Data items:
****************************************
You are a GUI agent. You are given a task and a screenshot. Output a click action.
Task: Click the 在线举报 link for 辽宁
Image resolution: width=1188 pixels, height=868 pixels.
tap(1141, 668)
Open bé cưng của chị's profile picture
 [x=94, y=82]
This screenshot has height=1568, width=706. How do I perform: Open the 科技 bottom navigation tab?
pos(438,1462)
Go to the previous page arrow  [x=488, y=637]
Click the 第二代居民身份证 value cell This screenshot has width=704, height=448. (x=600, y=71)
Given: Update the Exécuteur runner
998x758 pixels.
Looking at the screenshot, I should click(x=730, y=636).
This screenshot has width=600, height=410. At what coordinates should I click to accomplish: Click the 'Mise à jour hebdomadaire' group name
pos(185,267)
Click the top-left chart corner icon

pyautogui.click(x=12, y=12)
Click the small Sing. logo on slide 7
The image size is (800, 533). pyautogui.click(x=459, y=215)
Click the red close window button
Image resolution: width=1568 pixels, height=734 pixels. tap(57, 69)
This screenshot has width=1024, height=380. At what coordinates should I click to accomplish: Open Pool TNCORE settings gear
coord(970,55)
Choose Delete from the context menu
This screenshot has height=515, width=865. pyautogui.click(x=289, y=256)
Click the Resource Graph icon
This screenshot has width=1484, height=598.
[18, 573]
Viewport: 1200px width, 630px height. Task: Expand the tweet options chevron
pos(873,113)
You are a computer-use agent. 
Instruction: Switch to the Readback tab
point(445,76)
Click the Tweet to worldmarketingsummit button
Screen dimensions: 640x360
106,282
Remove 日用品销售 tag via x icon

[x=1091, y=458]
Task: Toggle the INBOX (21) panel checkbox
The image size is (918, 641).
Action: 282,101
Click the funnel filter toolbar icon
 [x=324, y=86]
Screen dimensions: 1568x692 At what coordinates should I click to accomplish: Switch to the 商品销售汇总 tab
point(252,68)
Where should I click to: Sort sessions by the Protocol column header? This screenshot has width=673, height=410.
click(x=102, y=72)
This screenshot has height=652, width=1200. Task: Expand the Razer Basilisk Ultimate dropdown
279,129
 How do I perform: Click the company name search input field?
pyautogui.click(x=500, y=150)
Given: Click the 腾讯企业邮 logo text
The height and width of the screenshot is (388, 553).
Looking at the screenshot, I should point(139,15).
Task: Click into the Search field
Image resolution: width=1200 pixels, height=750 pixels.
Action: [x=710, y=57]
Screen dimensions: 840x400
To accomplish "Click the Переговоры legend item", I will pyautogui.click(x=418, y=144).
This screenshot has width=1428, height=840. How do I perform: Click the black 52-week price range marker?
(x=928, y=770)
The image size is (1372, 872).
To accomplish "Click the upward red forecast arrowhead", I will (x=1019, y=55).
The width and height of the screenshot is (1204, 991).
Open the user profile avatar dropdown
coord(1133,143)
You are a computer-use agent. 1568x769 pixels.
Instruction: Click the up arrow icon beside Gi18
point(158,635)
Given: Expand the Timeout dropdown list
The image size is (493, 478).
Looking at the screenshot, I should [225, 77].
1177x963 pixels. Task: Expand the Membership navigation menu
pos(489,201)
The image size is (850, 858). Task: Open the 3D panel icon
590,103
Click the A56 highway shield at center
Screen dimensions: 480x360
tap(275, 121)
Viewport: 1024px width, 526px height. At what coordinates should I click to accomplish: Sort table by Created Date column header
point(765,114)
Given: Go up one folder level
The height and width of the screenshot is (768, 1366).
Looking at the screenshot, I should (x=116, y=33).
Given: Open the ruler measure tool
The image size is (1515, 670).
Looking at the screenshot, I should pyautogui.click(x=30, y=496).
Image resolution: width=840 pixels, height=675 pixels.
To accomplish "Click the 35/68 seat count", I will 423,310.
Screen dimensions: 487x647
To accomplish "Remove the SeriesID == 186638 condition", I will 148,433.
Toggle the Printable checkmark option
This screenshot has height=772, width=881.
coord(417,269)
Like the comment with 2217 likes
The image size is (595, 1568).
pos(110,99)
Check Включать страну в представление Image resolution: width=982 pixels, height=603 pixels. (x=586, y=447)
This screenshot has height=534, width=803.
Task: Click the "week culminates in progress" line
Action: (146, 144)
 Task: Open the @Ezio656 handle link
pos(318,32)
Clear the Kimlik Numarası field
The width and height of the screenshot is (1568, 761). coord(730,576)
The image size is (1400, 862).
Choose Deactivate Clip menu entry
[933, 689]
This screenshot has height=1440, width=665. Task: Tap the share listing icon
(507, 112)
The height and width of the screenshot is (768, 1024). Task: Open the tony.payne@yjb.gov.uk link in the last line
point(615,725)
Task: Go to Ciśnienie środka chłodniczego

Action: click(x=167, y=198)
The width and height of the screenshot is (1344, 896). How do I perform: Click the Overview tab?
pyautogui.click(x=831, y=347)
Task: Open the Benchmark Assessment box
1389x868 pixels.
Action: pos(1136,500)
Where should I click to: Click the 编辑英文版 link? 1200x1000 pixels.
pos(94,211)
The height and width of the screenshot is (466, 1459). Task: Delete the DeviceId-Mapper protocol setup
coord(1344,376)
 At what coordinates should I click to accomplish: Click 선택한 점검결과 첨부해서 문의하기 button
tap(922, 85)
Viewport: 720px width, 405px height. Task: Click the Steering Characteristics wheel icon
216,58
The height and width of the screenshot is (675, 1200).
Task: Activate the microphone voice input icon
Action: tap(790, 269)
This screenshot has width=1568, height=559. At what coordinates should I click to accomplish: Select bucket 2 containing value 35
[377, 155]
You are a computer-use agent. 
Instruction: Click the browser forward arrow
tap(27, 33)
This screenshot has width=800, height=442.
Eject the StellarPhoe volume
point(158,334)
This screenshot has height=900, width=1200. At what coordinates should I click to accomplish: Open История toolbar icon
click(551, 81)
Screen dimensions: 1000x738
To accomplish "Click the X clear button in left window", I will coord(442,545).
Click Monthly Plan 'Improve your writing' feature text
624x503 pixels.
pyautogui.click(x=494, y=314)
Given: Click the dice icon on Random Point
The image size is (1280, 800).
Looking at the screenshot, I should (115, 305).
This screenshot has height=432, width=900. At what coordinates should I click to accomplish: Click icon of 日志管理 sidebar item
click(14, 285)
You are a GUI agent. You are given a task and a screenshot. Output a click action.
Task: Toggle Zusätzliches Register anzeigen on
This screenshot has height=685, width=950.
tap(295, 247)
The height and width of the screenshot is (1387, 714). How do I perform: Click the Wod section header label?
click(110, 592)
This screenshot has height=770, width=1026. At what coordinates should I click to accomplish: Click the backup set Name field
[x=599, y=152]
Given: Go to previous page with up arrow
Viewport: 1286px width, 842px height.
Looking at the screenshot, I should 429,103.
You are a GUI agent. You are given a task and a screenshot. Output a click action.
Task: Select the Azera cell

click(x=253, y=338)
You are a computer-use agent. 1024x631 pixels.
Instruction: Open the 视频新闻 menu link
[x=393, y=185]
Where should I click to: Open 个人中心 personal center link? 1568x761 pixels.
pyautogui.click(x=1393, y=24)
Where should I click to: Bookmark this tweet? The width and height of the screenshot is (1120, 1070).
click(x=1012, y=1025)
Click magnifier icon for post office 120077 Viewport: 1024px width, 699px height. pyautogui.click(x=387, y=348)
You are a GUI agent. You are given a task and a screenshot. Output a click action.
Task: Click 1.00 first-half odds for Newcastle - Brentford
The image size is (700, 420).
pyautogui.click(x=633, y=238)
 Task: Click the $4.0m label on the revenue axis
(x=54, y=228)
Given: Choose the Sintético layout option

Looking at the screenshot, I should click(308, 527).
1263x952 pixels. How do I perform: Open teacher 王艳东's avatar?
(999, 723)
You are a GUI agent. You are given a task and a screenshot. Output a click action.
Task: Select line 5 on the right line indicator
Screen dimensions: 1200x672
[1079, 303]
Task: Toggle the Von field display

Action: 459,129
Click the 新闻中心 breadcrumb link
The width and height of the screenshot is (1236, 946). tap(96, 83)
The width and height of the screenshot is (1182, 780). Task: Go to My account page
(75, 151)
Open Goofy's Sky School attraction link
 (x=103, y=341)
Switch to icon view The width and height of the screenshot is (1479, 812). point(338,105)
****************************************
# Work order:
Your answer should consist solely of the lines above from the line with "Given: Go up one folder level" to the line with "Screen dimensions: 487x647", both included, reproduced exactly.

# Reply:
Given: Go up one folder level
The height and width of the screenshot is (768, 1366).
Looking at the screenshot, I should (x=116, y=33).
Given: Open the ruler measure tool
The image size is (1515, 670).
Looking at the screenshot, I should pyautogui.click(x=30, y=496).
Image resolution: width=840 pixels, height=675 pixels.
To accomplish "Click the 35/68 seat count", I will 423,310.
Screen dimensions: 487x647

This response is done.